[Pointing rows for text and elements]
————————

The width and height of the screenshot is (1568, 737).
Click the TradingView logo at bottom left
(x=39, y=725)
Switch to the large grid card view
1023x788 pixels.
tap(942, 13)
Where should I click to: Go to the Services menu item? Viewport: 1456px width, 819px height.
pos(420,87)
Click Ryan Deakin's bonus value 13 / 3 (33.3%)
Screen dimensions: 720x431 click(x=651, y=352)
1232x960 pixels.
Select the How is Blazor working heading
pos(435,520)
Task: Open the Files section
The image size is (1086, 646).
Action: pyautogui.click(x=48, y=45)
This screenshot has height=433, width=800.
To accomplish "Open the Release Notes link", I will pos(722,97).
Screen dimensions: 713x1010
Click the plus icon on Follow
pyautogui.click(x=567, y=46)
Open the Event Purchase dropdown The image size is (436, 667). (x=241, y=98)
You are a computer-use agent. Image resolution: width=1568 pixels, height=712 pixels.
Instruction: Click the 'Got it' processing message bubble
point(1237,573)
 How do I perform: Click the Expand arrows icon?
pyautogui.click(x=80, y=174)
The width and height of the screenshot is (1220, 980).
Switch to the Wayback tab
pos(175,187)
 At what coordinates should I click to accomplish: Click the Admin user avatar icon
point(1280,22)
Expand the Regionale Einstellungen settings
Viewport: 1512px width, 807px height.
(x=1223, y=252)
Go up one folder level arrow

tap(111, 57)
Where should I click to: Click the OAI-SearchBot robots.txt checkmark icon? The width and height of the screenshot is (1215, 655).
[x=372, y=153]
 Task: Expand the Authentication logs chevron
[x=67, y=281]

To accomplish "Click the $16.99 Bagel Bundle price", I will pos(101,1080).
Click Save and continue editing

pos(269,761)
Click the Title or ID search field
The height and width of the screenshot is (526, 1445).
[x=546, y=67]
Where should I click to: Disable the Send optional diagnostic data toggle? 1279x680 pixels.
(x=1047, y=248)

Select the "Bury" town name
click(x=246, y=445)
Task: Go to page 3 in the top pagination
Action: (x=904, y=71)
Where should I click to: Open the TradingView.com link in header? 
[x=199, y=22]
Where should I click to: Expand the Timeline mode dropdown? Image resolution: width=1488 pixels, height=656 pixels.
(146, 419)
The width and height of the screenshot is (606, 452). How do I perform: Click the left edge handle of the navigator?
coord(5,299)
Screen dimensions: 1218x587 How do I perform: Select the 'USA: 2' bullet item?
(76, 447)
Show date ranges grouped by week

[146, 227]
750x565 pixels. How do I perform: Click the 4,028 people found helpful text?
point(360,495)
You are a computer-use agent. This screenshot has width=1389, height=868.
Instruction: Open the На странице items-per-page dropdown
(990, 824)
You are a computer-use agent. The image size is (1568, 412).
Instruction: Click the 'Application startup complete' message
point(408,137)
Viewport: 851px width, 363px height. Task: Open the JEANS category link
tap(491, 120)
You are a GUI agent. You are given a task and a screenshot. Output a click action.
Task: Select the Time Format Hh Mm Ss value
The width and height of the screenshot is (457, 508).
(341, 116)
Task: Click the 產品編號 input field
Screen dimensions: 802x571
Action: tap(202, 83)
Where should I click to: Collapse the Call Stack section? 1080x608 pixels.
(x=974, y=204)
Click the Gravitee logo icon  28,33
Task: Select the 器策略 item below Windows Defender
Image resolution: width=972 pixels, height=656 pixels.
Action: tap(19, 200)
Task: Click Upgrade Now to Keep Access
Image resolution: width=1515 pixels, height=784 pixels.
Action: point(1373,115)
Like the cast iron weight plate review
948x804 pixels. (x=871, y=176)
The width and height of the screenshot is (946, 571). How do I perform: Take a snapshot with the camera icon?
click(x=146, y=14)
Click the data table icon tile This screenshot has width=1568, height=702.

————————

● WORK REQUIRED
Print the rows above verbatim, starting with the line that contains "At what coordinates" and continuing through the line that contains "(x=1047, y=248)".

● EXPECTED OUTPUT
 At what coordinates should I click to accomplish: Click the Admin user avatar icon
point(1280,22)
Expand the Regionale Einstellungen settings
Viewport: 1512px width, 807px height.
(x=1223, y=252)
Go up one folder level arrow

tap(111, 57)
Where should I click to: Click the OAI-SearchBot robots.txt checkmark icon? The width and height of the screenshot is (1215, 655).
[x=372, y=153]
 Task: Expand the Authentication logs chevron
[x=67, y=281]

To accomplish "Click the $16.99 Bagel Bundle price", I will pos(101,1080).
Click Save and continue editing

pos(269,761)
Click the Title or ID search field
The height and width of the screenshot is (526, 1445).
[x=546, y=67]
Where should I click to: Disable the Send optional diagnostic data toggle? 1279x680 pixels.
(x=1047, y=248)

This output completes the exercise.